Record extracts:
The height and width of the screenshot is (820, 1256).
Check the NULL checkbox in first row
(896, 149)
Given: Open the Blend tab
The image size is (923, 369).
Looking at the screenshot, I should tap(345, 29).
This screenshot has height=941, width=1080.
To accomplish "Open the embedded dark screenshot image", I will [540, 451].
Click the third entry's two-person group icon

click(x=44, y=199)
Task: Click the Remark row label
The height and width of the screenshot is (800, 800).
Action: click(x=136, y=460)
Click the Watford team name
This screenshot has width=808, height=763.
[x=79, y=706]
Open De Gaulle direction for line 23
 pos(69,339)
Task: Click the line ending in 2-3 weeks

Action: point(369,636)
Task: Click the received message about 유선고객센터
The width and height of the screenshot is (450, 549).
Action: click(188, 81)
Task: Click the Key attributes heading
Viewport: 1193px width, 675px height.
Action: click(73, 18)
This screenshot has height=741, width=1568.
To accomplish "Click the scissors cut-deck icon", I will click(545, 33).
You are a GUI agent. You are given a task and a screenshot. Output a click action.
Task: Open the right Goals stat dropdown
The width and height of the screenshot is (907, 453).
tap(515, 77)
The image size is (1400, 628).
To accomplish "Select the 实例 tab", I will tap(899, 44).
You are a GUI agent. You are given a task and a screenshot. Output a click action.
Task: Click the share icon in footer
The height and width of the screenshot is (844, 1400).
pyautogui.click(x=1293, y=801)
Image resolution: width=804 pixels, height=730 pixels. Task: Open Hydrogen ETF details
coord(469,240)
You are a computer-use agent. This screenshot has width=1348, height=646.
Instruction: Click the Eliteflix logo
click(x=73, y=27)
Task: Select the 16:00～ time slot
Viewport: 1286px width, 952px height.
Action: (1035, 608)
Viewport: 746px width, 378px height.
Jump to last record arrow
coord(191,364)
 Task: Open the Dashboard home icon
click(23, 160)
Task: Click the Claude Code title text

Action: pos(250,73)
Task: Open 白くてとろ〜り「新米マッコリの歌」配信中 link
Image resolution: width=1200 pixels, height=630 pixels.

Work request:
Could you quote, exactly as they appear, the line containing "Viewport: 746px width, 378px height." and every line after it to the end of the records above?

Worked solution:
Viewport: 746px width, 378px height.
Jump to last record arrow
coord(191,364)
 Task: Open the Dashboard home icon
click(23, 160)
Task: Click the Claude Code title text

Action: pos(250,73)
Task: Open 白くてとろ〜り「新米マッコリの歌」配信中 link
Image resolution: width=1200 pixels, height=630 pixels.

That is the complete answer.